It is the last Monday in my last week of service to Moloch, the financial institution where I have given good and faithful server for over five years. My reward is a pot-metal, gold-tone Five Year pin and the relocation of my job to Richmond.

I am not going to Richmond. We all pretended for a while that might happen but I don’t think anyone directly concerned believed for a moment I would.

I walk out to the car, dressed in chinos and socks and a collared shirt. The air is that state of damp just this side of drizzle and the air is rendolent of excrement and wet hay, the stable smell drifting across from the race track. Horse shit and fodder of docile, stabled animals are the perfect bas notes for a perfume bottled just for the event of my last week, my final trips into the office.

Over the next four days I will sit in what Moloch calls a huddle room, tastefully indicated by the skeletal outlines of tee-pees (I wonder if we are allowed to smoke here, if only ceremonially; I could use a cigarette in honor of the occasion). I will confer with two associates I am trying to train up to take over parts of my function, and spend too many hours on a Polycom, those conference telephones designed to fit into the decor of everyone who owns an English-Klingon dictionary, with those who will assume my other function.

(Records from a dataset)
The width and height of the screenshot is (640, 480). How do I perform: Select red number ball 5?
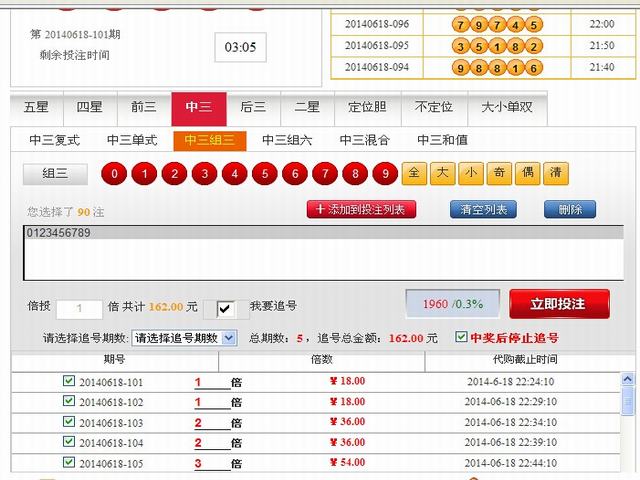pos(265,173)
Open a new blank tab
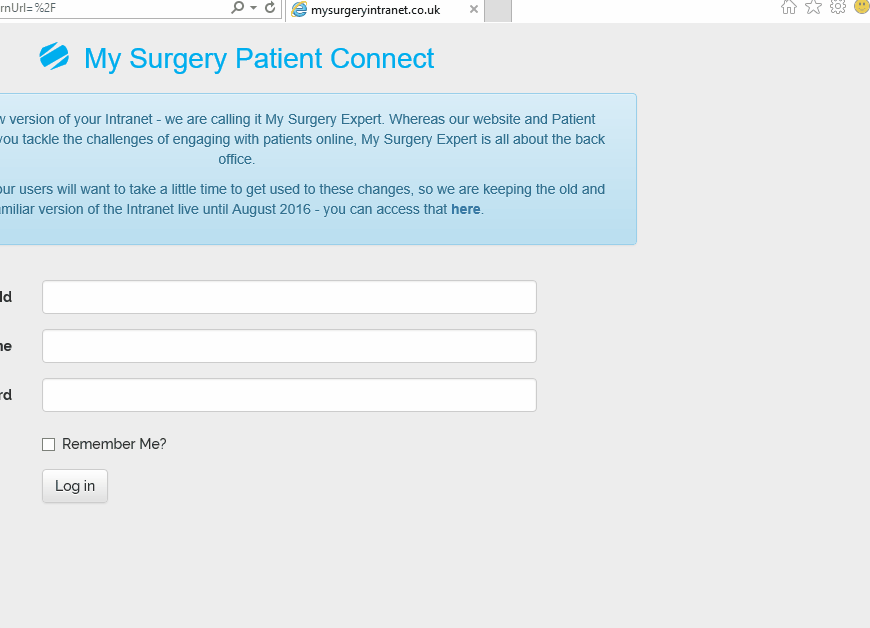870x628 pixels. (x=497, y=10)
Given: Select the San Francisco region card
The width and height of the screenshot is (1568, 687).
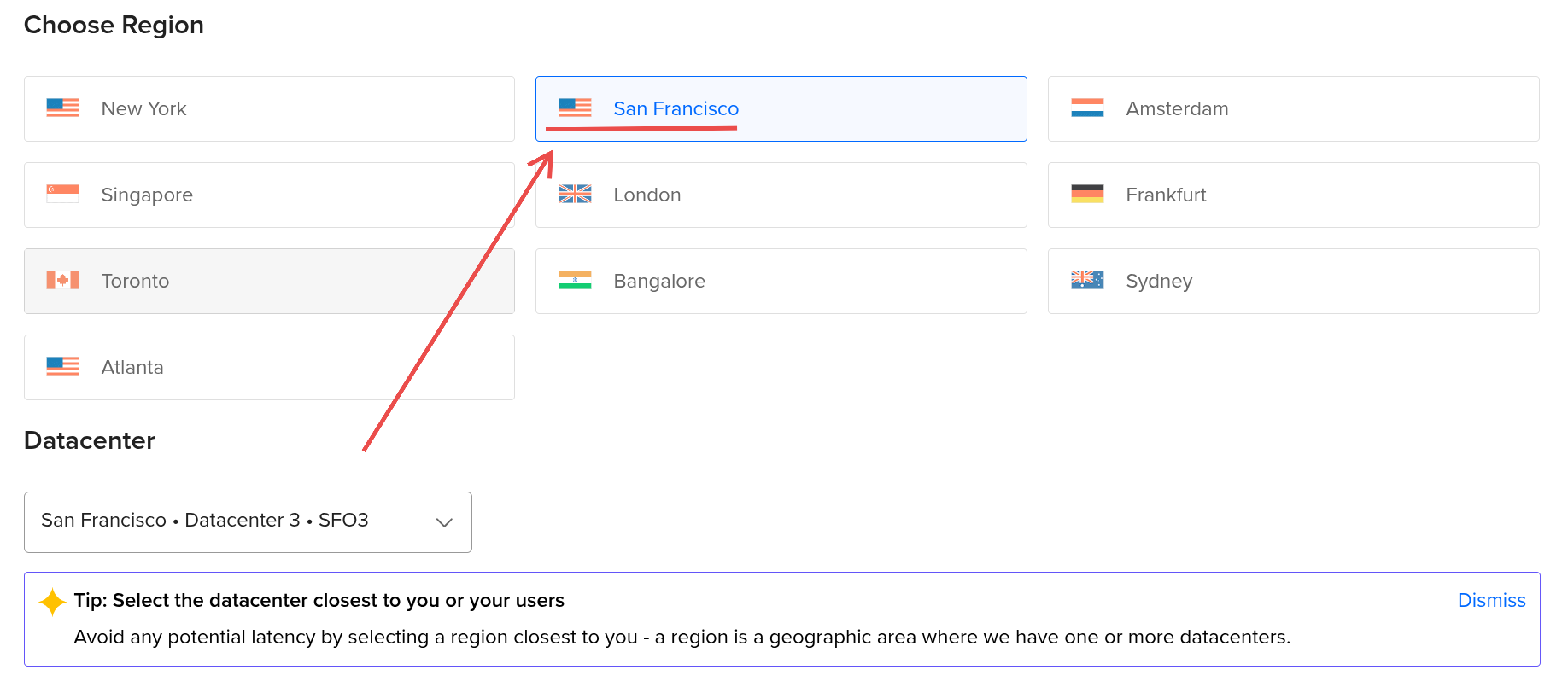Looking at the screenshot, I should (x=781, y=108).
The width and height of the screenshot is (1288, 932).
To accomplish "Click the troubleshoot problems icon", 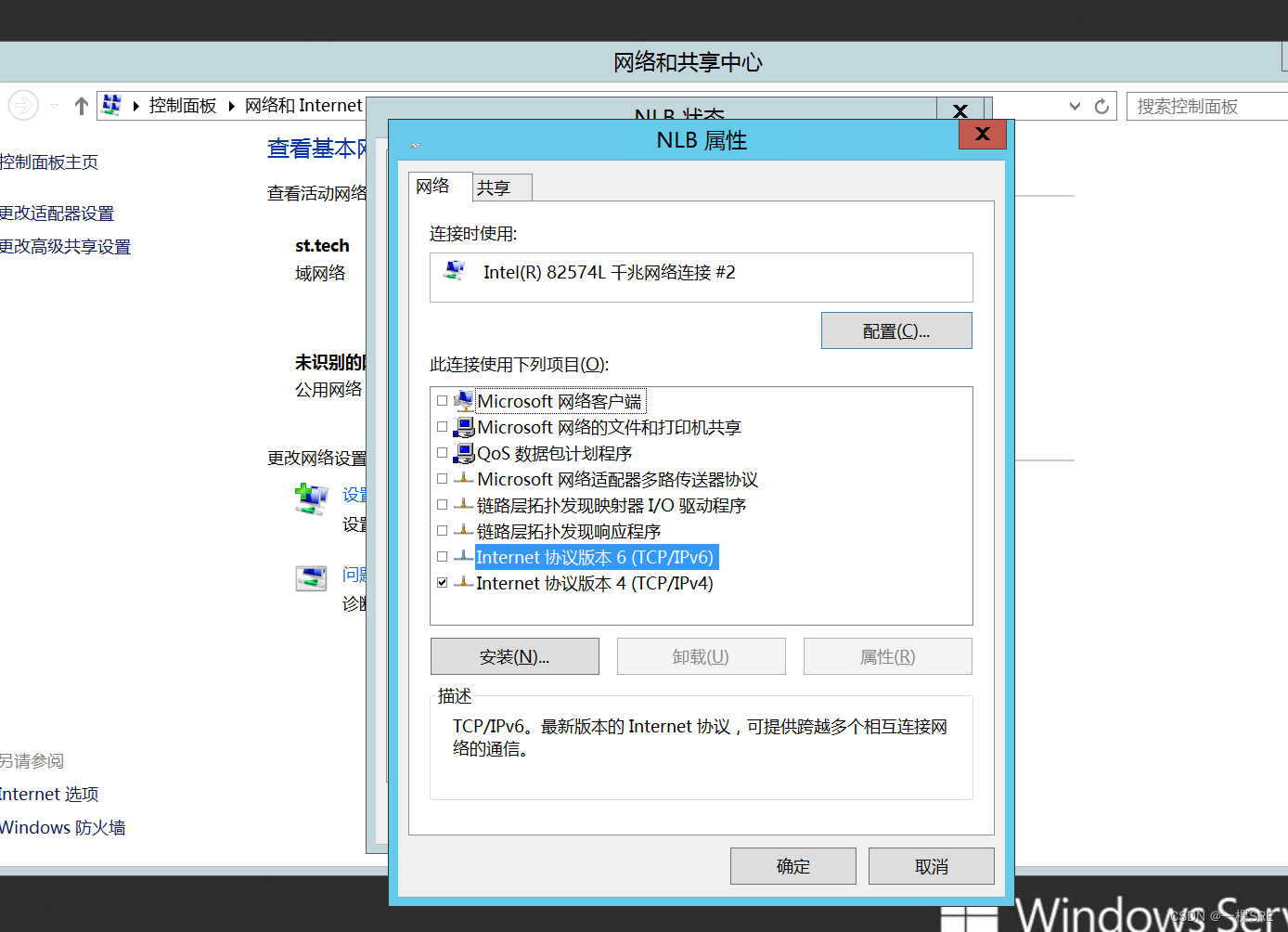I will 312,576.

Required task —
Reproduce the stretch of the excerpt above from "I walk out to" through "into the office.", updating "chinos" to "khakis".

Result of the task —
I walk out to the car, dressed in khakis and socks and a collared shirt. The air is that state of damp just this side of drizzle and the air is rendolent of excrement and wet hay, the stable smell drifting across from the race track. Horse shit and fodder of docile, stabled animals are the perfect bas notes for a perfume bottled just for the event of my last week, my final trips into the office.